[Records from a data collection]
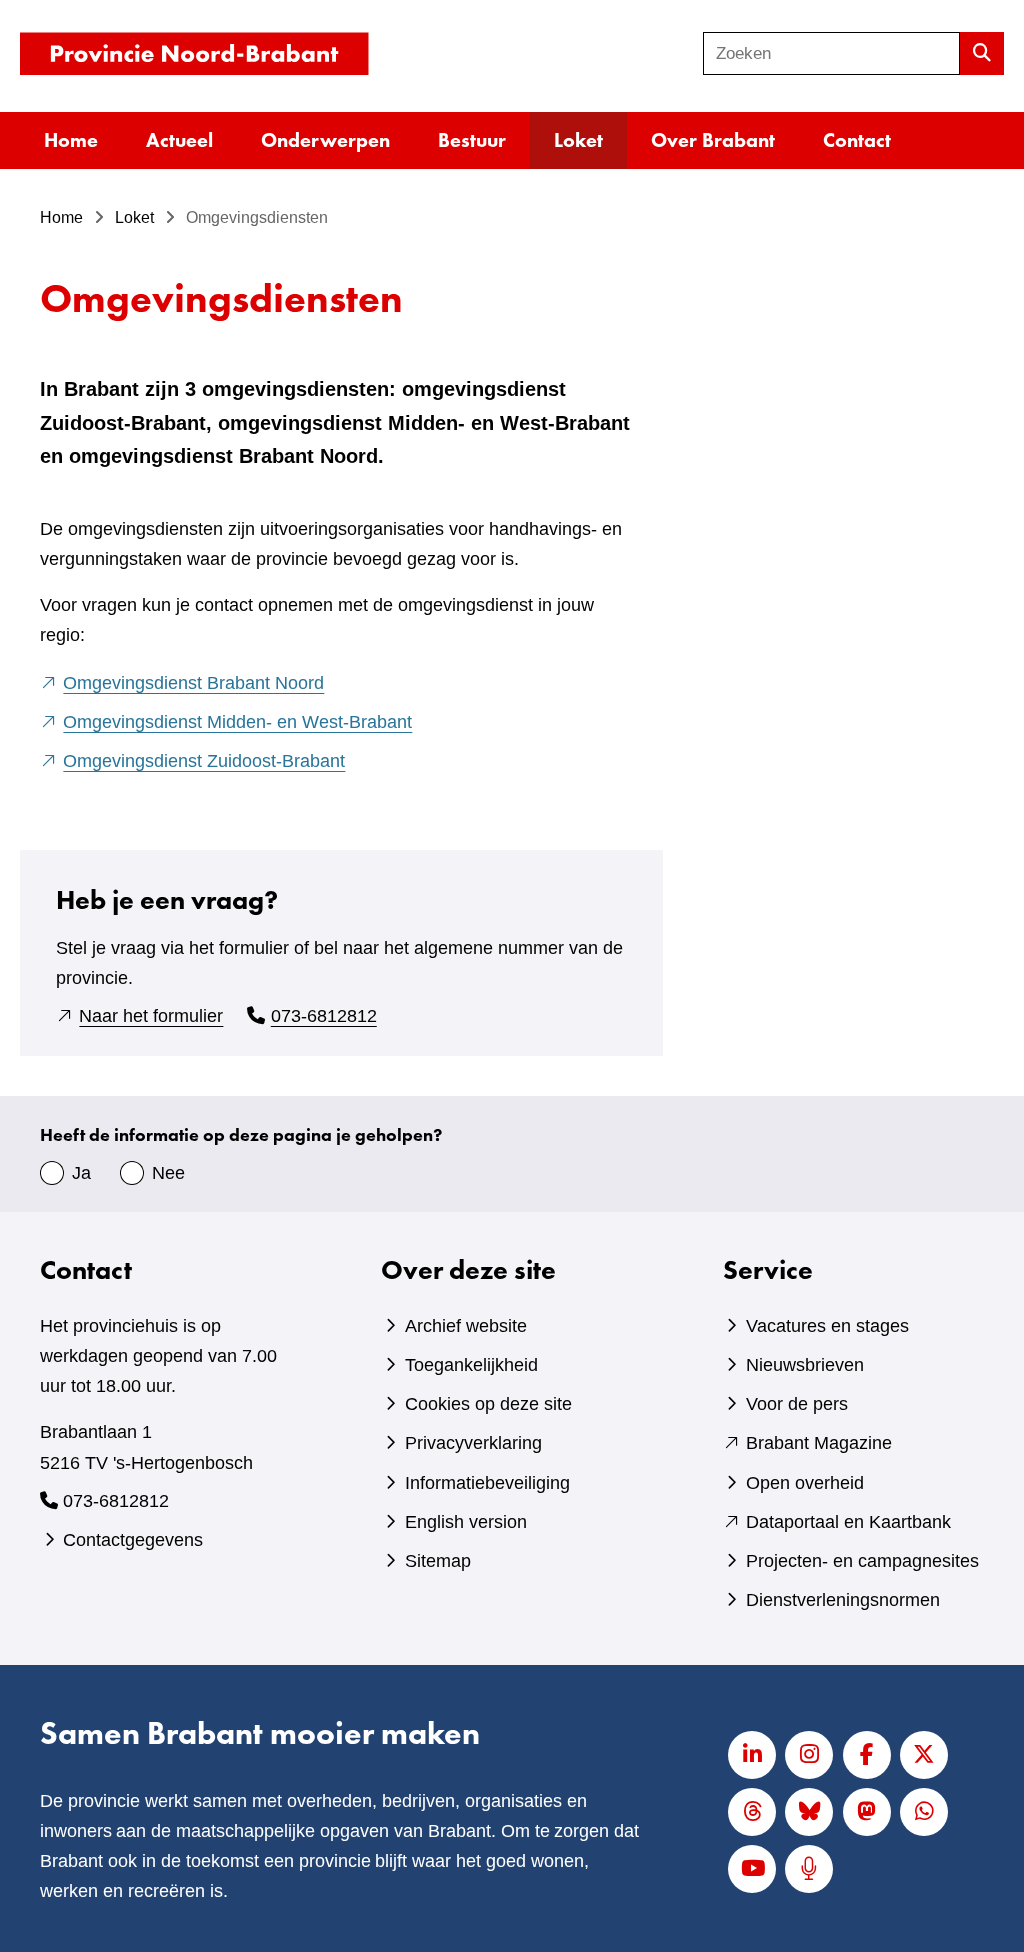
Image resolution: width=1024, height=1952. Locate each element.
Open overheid (805, 1483)
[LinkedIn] (752, 1755)
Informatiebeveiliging (487, 1483)
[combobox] (831, 53)
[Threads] (752, 1812)
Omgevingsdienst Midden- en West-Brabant (237, 722)
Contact (857, 140)
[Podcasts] (809, 1869)
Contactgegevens (133, 1540)
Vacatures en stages (827, 1326)
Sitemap (438, 1561)
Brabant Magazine (819, 1443)
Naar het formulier (151, 1016)
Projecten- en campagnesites (862, 1561)
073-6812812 (324, 1016)
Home (71, 140)
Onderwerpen (325, 140)
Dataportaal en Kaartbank (848, 1522)
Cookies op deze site (488, 1404)
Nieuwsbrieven (805, 1365)
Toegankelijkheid (471, 1365)
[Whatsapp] (924, 1812)
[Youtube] (752, 1869)
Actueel (179, 140)
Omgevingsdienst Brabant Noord (193, 683)
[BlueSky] (809, 1812)
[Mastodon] (867, 1812)
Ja (81, 1173)
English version (466, 1522)
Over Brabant (713, 140)
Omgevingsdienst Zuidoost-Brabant (204, 761)
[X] (924, 1755)
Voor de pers (797, 1404)
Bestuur (472, 140)
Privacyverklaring (473, 1443)
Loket (578, 140)
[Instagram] (809, 1755)
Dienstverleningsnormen (843, 1600)
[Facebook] (867, 1755)
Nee (168, 1173)
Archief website (466, 1326)
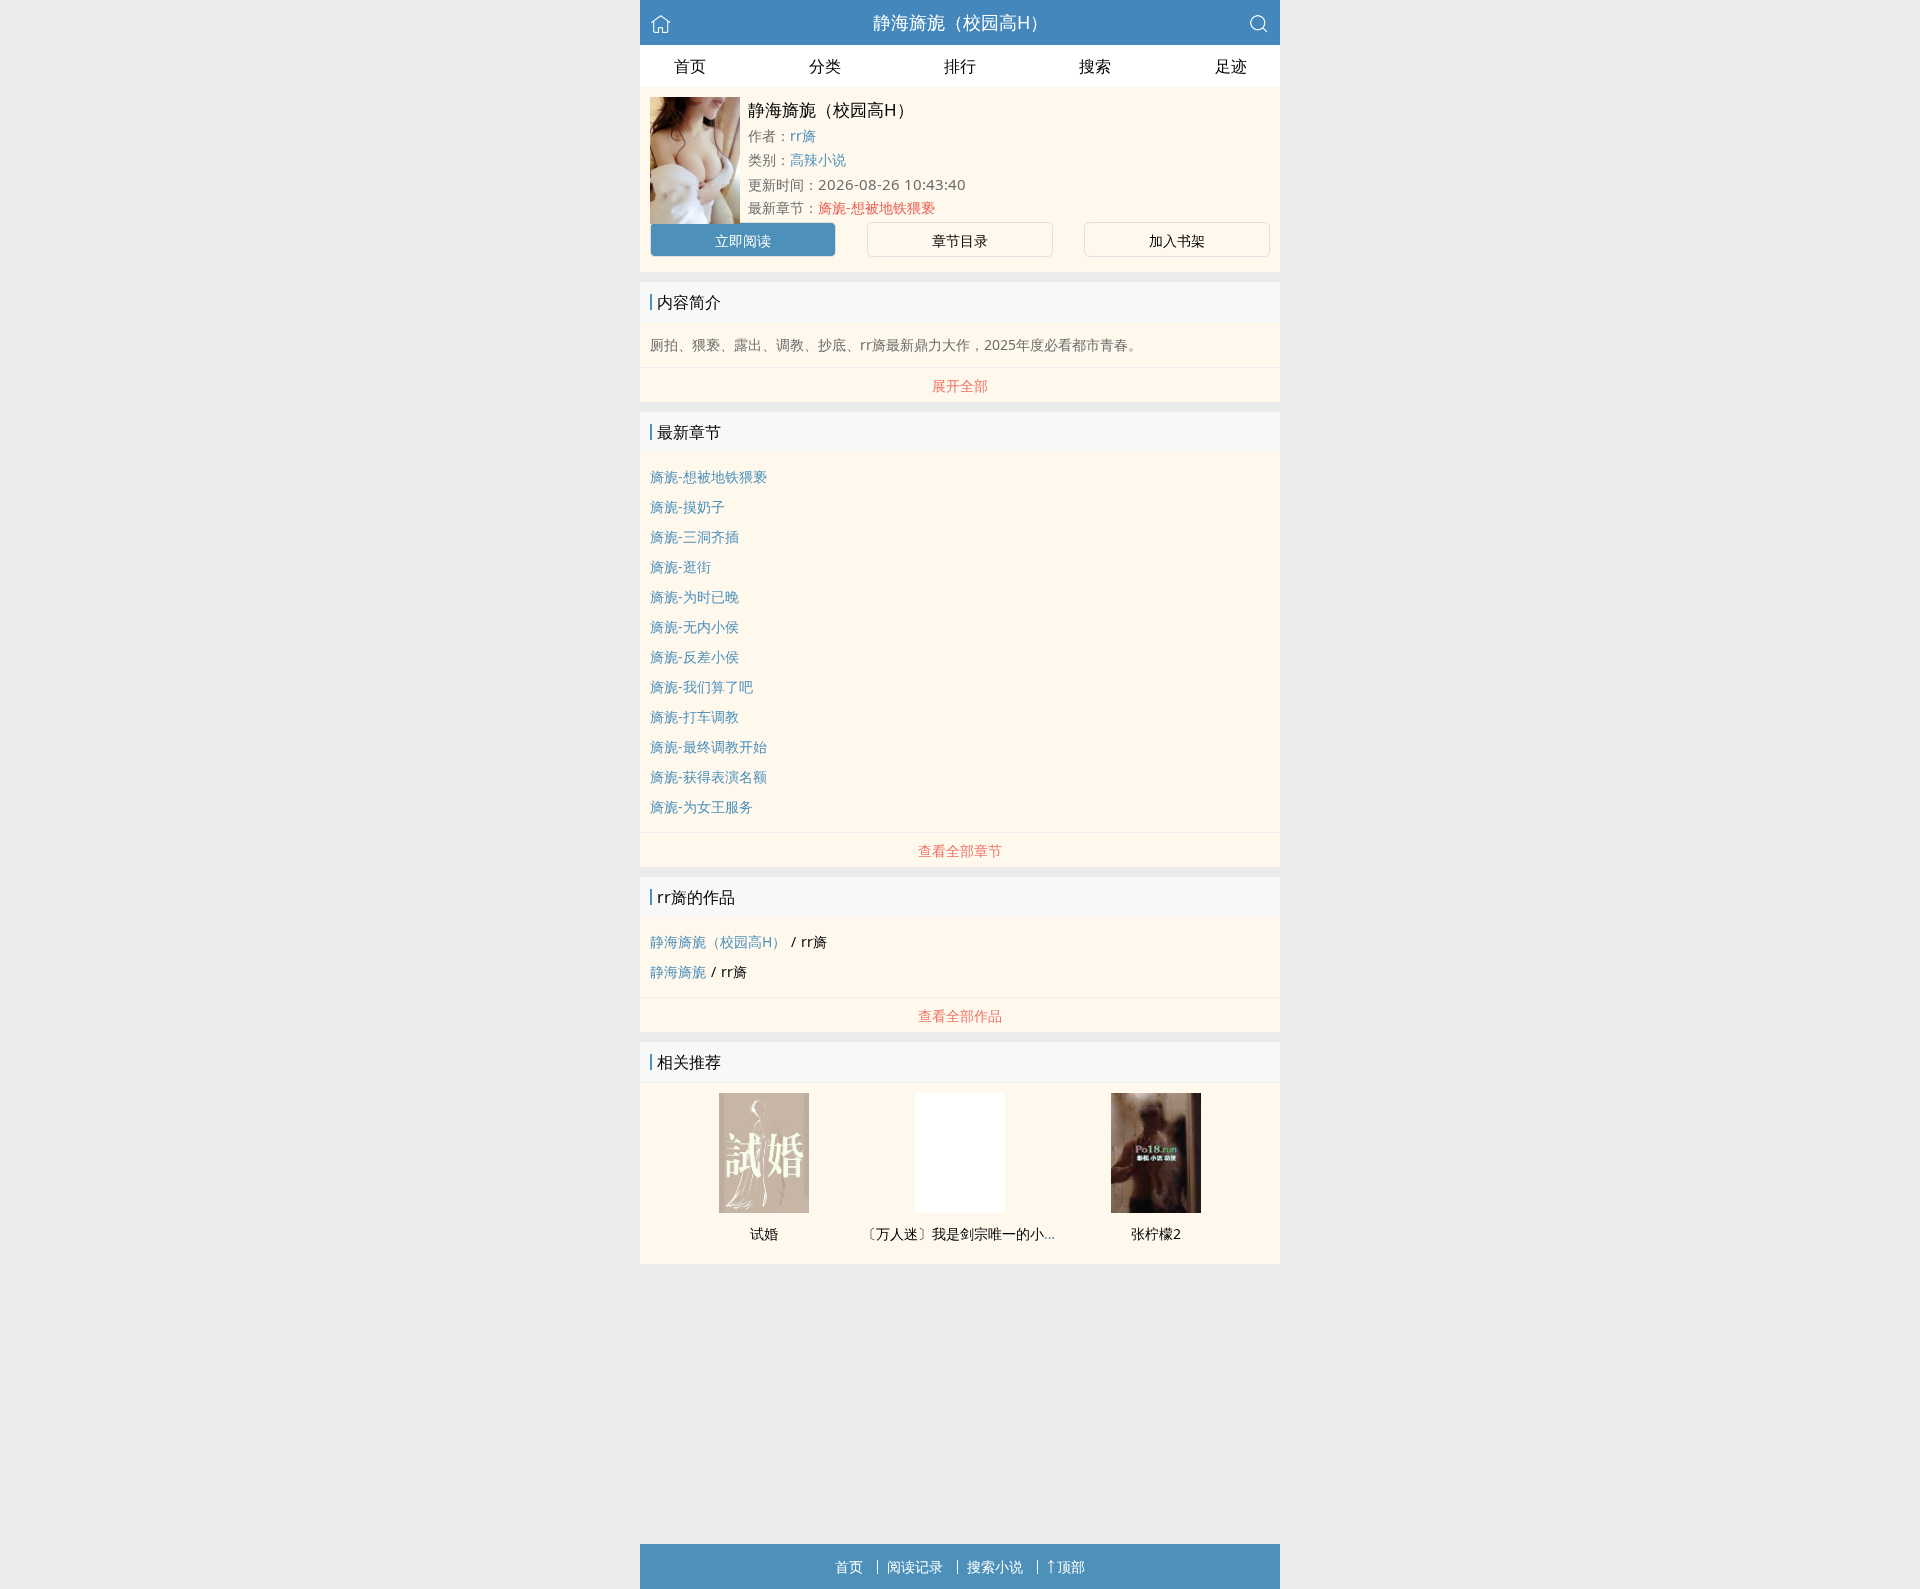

Work required: Copy out only the lines above from the one with "Actueel (179, 140)" to the one with "Privacyverklaring (473, 1443)", inclusive, exactly as they stand.

Exercise result:
Actueel (179, 140)
Omgevingsdienst Brabant Noord (193, 683)
[BlueSky] (809, 1812)
[Mastodon] (867, 1812)
Ja (81, 1173)
English version (466, 1522)
Over Brabant (713, 140)
Omgevingsdienst Zuidoost-Brabant (204, 761)
[X] (924, 1755)
Voor de pers (797, 1404)
Bestuur (472, 140)
Privacyverklaring (473, 1443)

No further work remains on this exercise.